YOUR OBJECTIVE: From the paper abstract on deconfounding multi-omics clustering below, extract the part that opens with the words containing "We demonstrated a" and closes with "sufficiently removing confounders.".

Zuqi Li1, Sonja Katz2,3,4*, Gennady V. Roshchupkin2,5
1 Laboratory for Systems Medicine, Department of Human Genetics, KU Leuven, Leuven, Belgium
2 Department of Radiology and Nuclear Medicine, Erasmus MC, Rotterdam, The Netherlands
3 Laboratory of Systems and Synthetic Biology, Wageningen University & Research, Wageningen, The Netherlands
4 LifeGlimmer GmbH, Berlin, Germany
5 Department of Epidemiology, Erasmus MC, Rotterdam, The Netherlands
sonja.katz [at] wur.nl
Abstract
Unsupervised learning, particularly clustering, is crucial for disease subtyping and patient stratification. With the availability of large-scale multi-omics data, clustering algorithms can be empowered by deep learning models, e.g. variational autoencoder (VAE), to exploit the between-individual heterogeneity. However, the impact of confounders—external factors unrelated to the condition, e.g. batch effect and age—on clustering is often overlooked, introducing bias and spurious biological conclusions.
We proposed four VAE-based deconfounding approaches utilizing multi-omics data: i) removal of latent features correlated with confounders ii) a conditional variational autoencoder (cXVAE), iii) adversarial training, and iv) adding a regularization term to the loss function. Based on real-life multi-omics data from The Cancer Genome Atlas, we simulated various confounding effects (linear, non-linear, categorical, combination) and evaluated each model’s performance across 50 repetitions based on reconstruction error, clustering stability, and deconfounding effectiveness, measured via the adjusted rand index (ARI).
We demonstrated a substantial impact of the artificially introduced confounder effect on patient clustering (ARI: 0.33±0.12), yet various proposed models effectively mitigated this effect, with cXVAE clearly outperforming other frameworks (ARI: 0.66±0.07). cXVAE not only accurately recovers true patient labels but also reveals meaningful pathological associations among cancer types, reinforcing deconfounded representation validity. Conversely, our study proved that some of the proposed strategies, such as adversarial training, are incapable of sufficiently removing confounders.

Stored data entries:
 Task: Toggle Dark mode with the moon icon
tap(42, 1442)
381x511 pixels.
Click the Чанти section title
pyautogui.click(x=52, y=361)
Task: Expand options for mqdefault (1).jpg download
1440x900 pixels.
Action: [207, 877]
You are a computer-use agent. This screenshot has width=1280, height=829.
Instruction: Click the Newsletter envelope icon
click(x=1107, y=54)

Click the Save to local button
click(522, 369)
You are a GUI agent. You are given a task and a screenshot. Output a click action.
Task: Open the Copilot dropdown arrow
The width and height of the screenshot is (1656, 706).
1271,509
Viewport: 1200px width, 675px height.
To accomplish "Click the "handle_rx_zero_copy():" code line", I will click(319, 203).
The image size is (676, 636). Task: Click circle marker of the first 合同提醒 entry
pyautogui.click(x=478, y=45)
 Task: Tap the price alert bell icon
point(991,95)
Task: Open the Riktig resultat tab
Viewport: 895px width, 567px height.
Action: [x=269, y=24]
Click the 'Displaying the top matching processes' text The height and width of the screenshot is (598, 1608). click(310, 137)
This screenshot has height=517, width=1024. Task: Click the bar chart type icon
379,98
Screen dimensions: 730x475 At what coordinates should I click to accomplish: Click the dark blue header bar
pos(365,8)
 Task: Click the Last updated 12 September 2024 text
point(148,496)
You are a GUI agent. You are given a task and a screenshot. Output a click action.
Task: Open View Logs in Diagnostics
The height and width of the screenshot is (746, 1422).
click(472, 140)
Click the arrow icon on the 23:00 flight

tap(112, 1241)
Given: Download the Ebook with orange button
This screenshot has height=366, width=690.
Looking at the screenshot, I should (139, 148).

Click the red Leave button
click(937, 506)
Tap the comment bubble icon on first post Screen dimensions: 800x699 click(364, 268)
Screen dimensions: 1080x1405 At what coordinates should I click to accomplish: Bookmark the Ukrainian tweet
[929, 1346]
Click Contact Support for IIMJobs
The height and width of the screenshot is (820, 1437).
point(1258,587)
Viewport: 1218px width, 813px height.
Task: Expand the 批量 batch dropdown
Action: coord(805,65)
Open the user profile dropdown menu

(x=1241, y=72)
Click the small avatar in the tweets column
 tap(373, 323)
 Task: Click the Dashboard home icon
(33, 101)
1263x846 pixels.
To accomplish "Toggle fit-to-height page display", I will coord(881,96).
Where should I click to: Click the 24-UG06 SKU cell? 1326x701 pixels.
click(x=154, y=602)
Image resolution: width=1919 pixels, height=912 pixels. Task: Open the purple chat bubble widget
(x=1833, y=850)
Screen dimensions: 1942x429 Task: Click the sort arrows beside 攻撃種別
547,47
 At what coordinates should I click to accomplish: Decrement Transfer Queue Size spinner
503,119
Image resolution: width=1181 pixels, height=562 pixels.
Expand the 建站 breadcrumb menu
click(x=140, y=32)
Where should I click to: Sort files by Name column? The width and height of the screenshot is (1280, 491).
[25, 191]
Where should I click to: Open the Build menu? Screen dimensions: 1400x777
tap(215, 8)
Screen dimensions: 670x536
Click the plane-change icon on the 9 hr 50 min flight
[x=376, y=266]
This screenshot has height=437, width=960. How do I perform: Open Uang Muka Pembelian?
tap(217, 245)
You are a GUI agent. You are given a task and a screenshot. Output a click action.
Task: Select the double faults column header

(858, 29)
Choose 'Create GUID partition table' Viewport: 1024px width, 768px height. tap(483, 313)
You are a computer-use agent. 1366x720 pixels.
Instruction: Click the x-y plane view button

RESPONSE BOX:
We demonstrated a substantial impact of the artificially introduced confounder effect on patient clustering (ARI: 0.33±0.12), yet various proposed models effectively mitigated this effect, with cXVAE clearly outperforming other frameworks (ARI: 0.66±0.07). cXVAE not only accurately recovers true patient labels but also reveals meaningful pathological associations among cancer types, reinforcing deconfounded representation validity. Conversely, our study proved that some of the proposed strategies, such as adversarial training, are incapable of sufficiently removing confounders.